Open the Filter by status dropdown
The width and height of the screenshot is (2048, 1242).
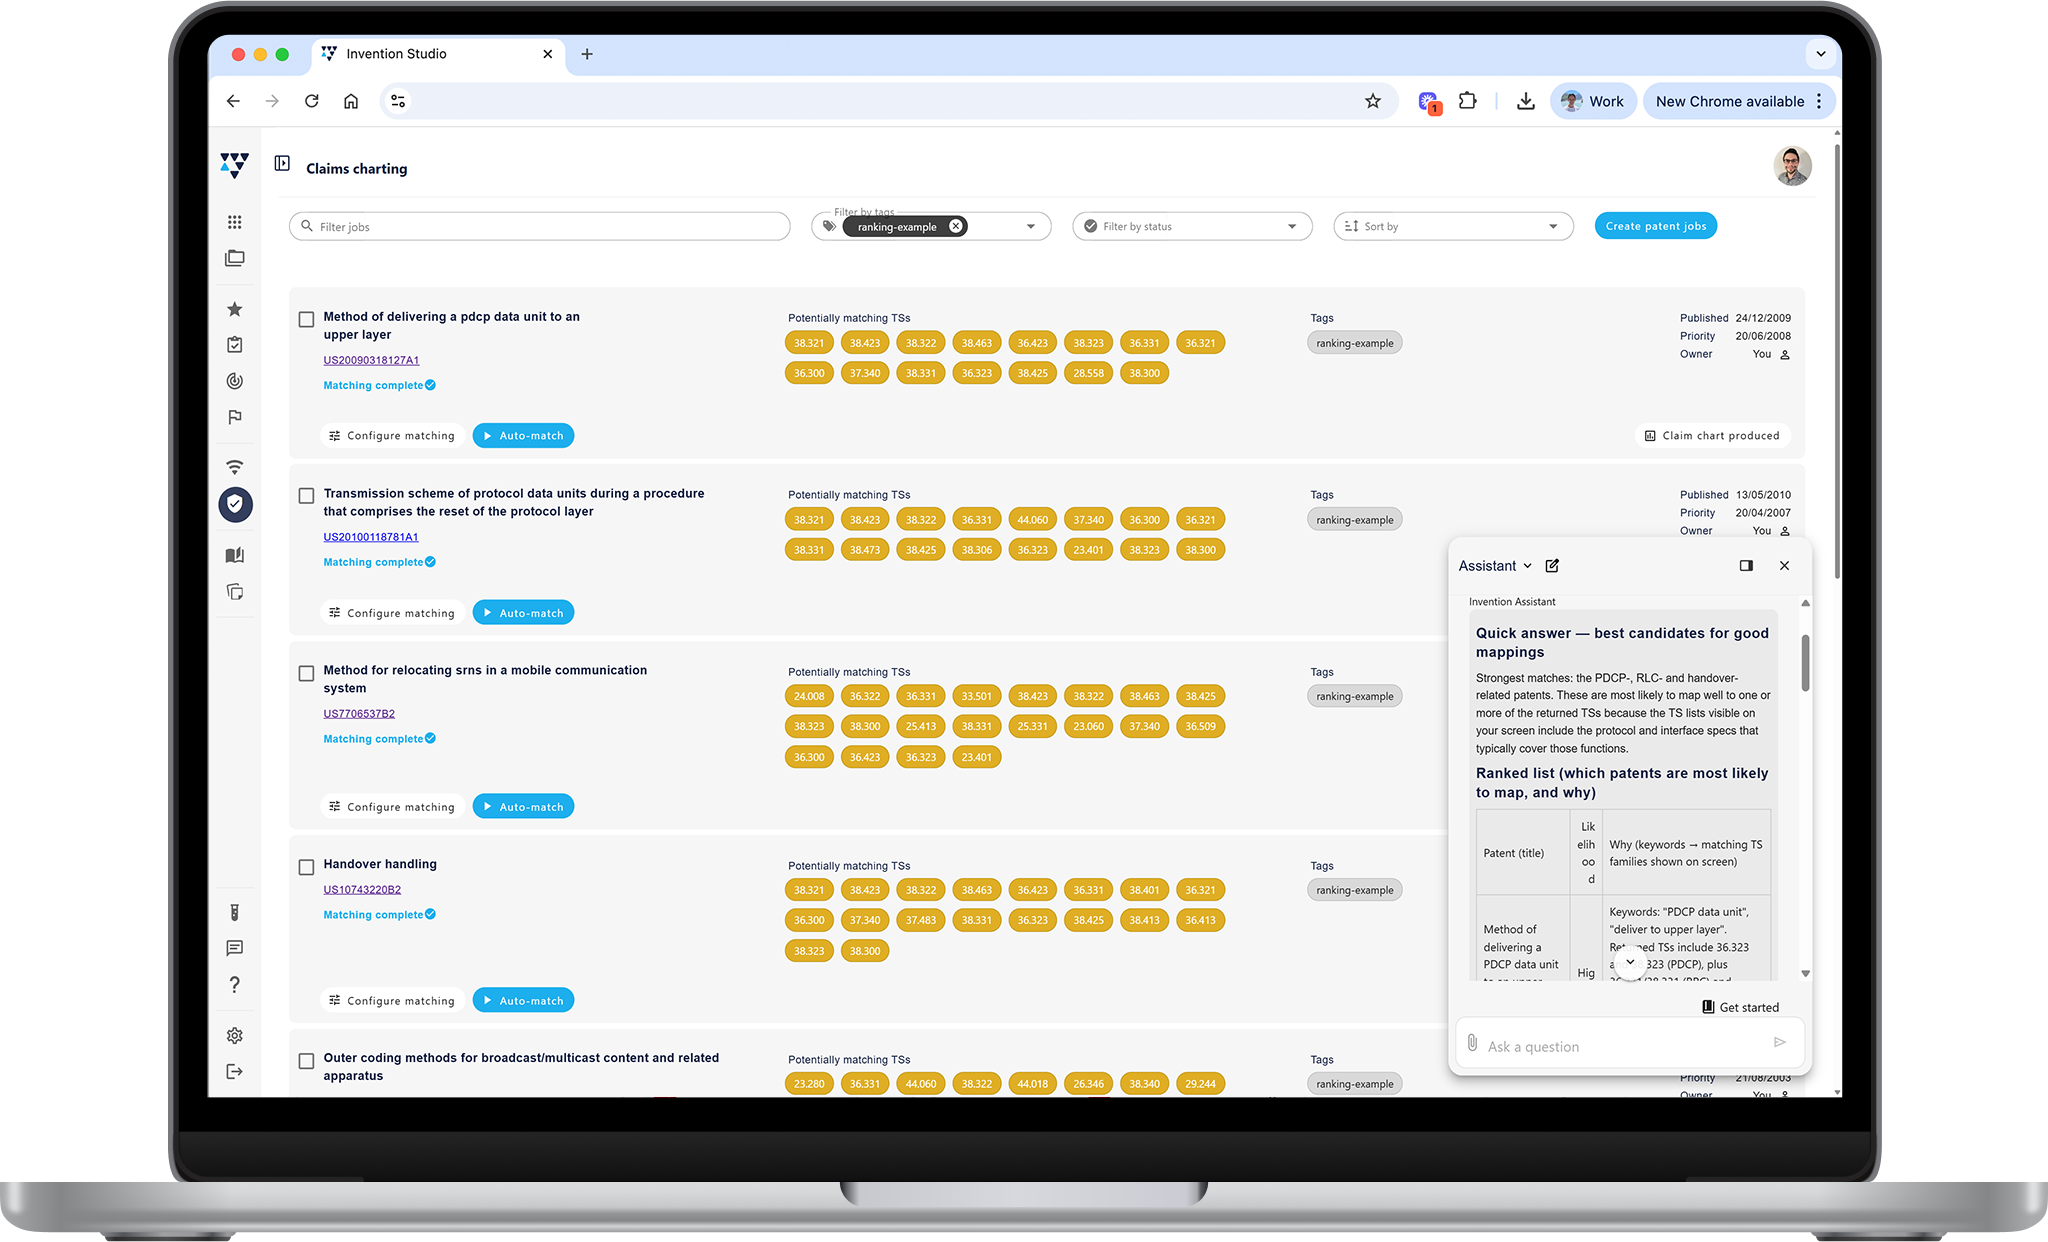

==

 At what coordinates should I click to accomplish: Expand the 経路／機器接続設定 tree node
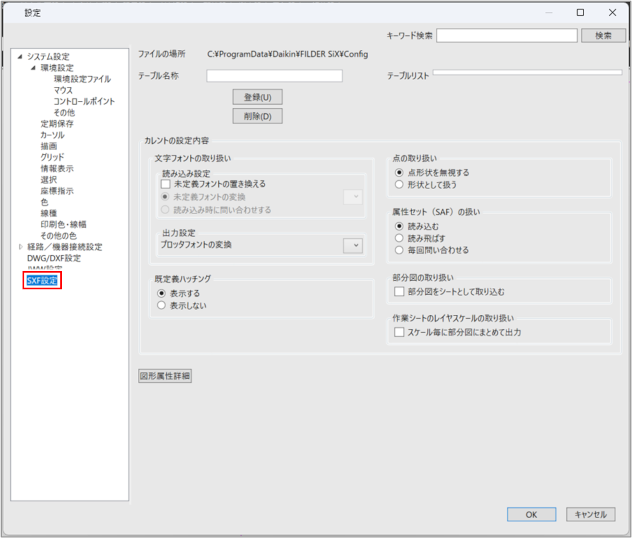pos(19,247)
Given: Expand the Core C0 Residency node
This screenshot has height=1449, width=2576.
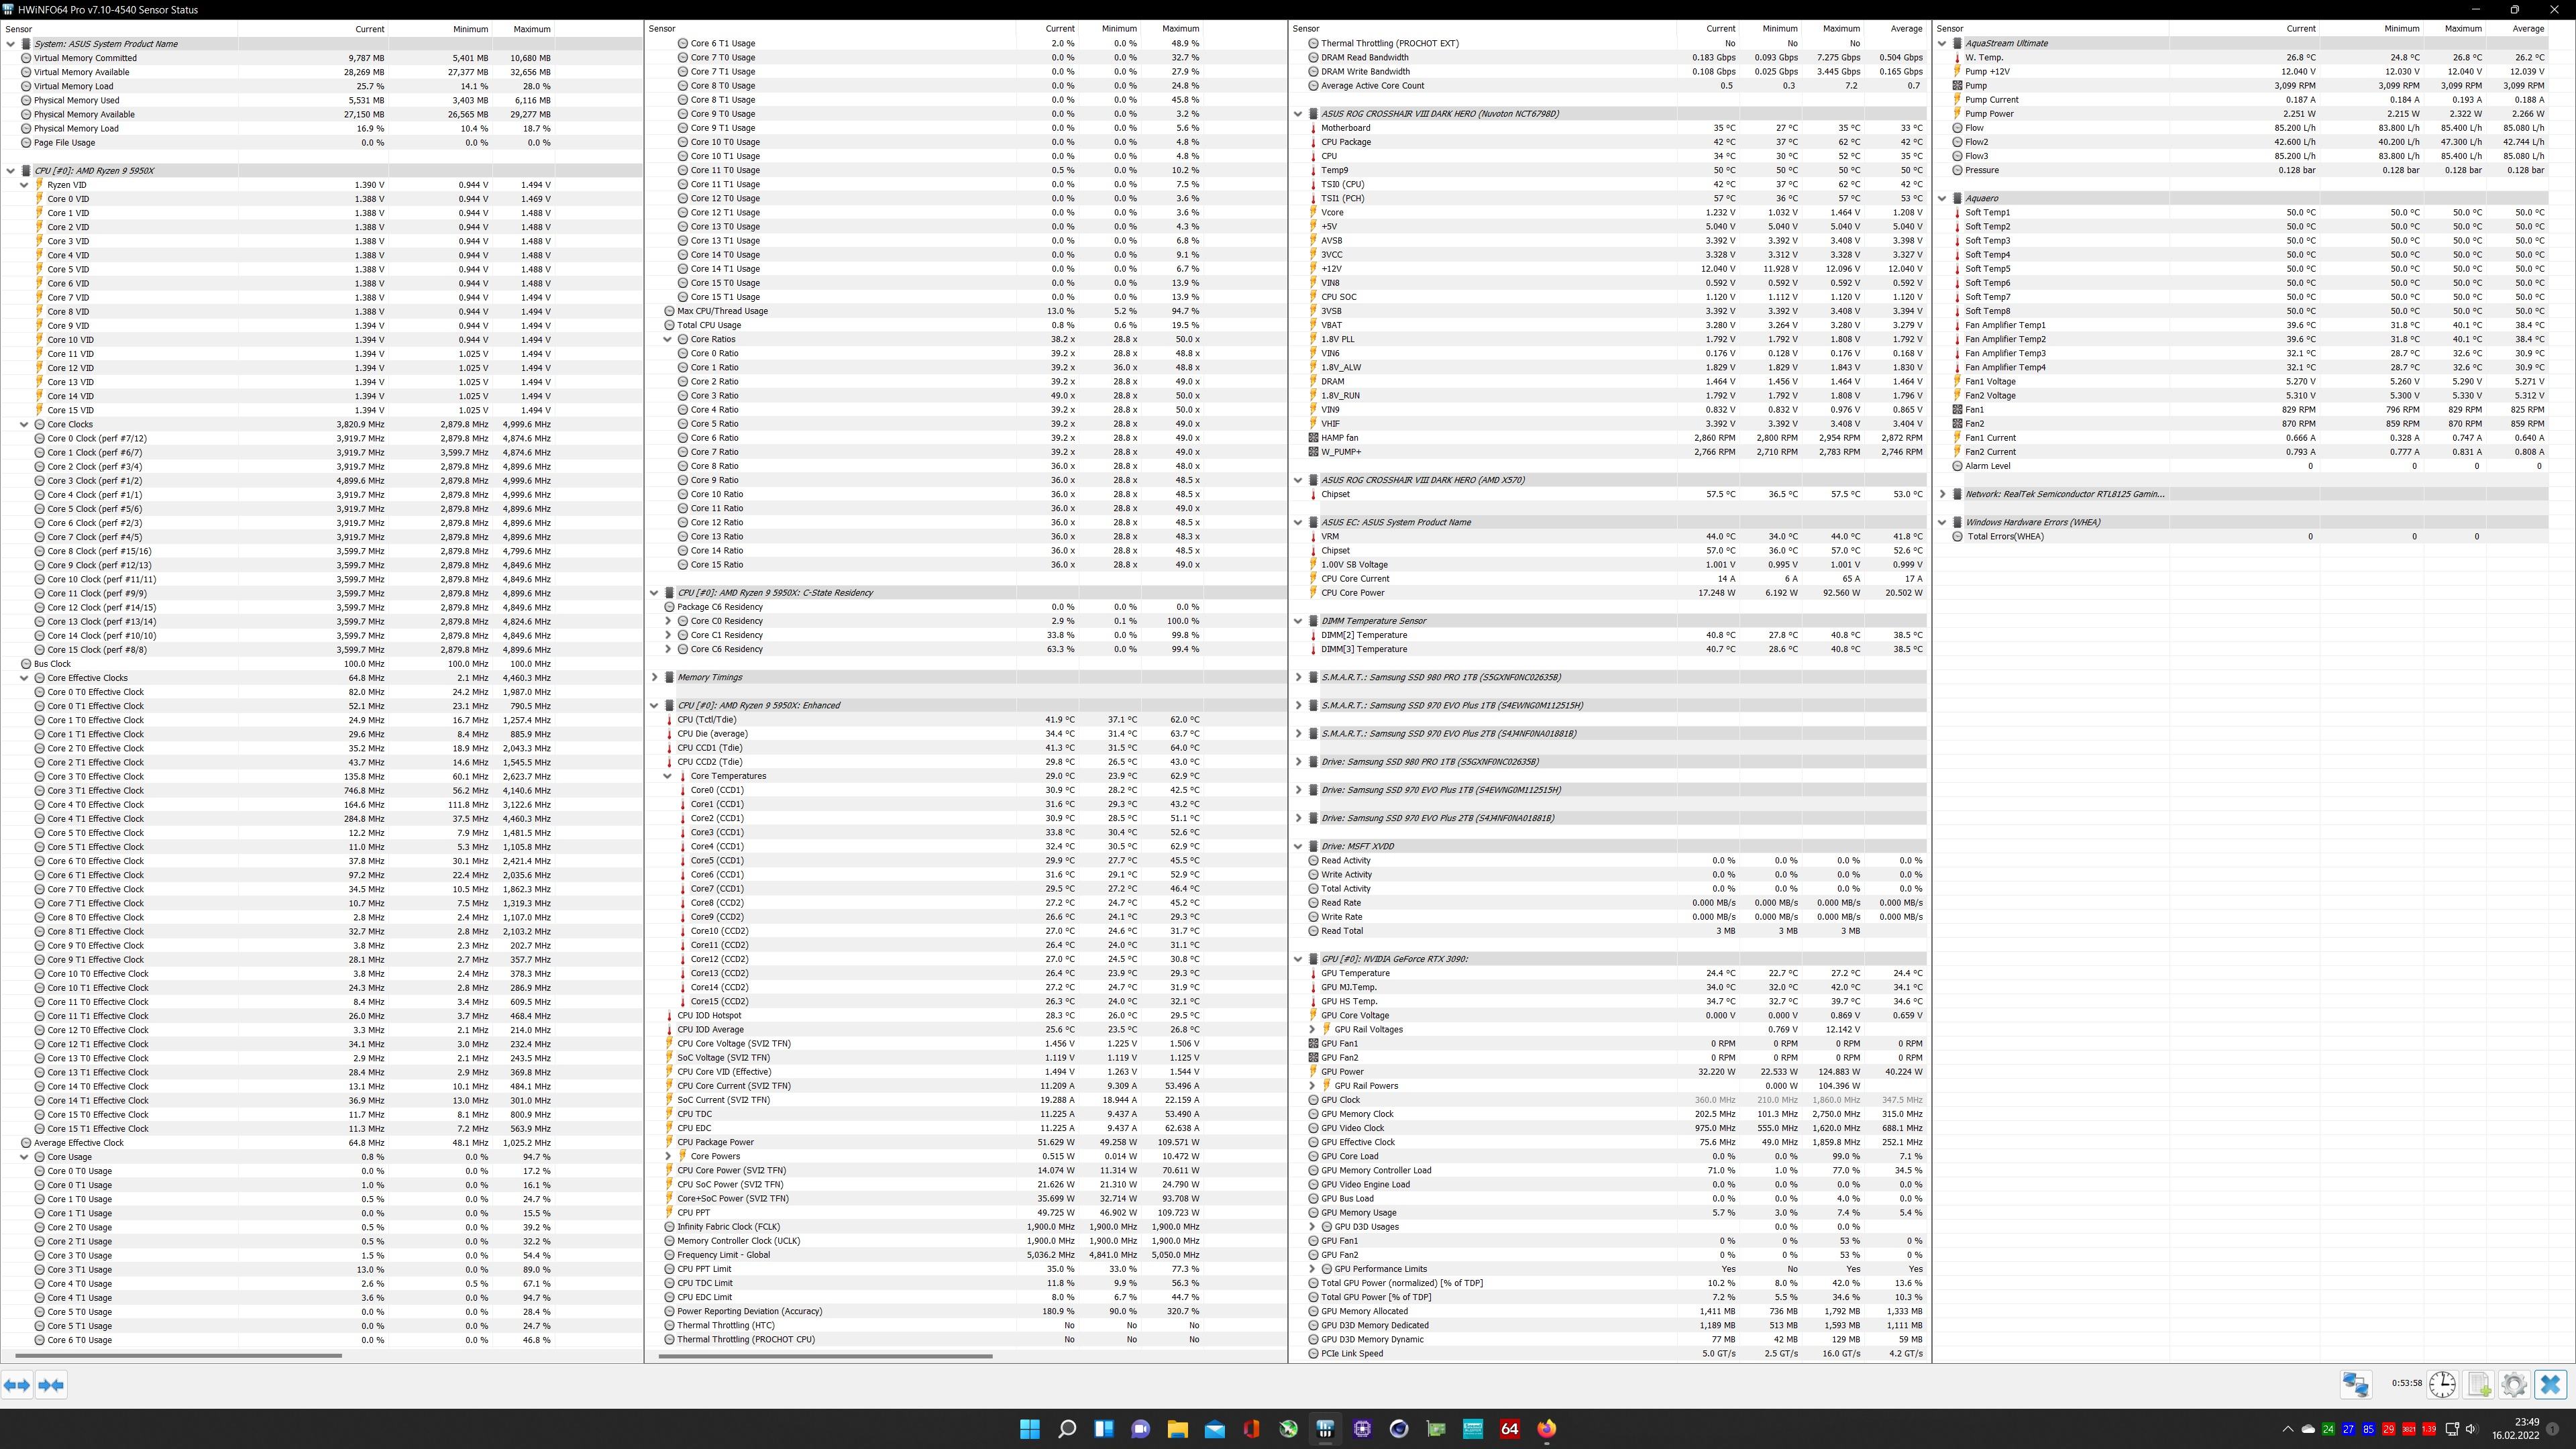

==

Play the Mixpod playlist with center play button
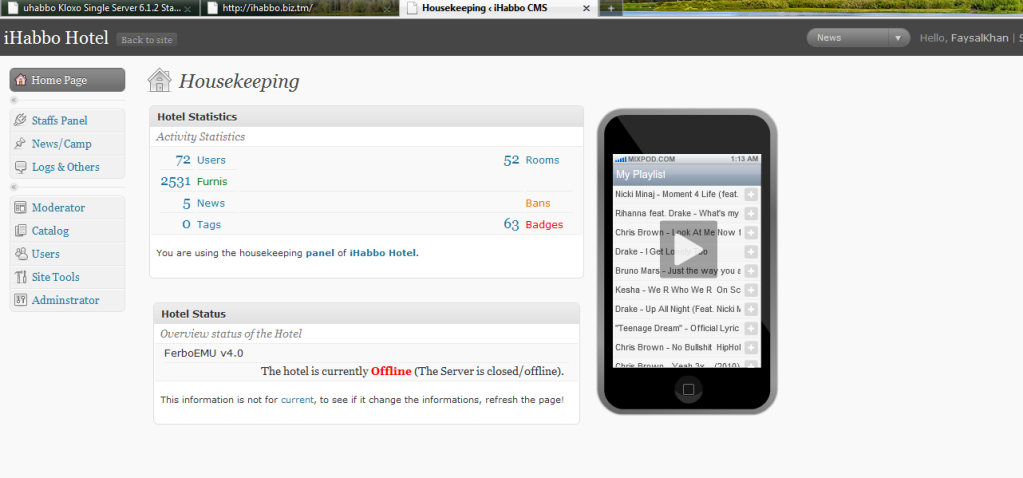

> [DESCRIPTION OF THE TASK]:
Repeat the lines from the line with "Given: Expand the Core C0 Residency node" to the line with "This screenshot has height=1449, width=2576.", both included, and nothing else.

> [REPLY]:
Given: Expand the Core C0 Residency node
This screenshot has height=1449, width=2576.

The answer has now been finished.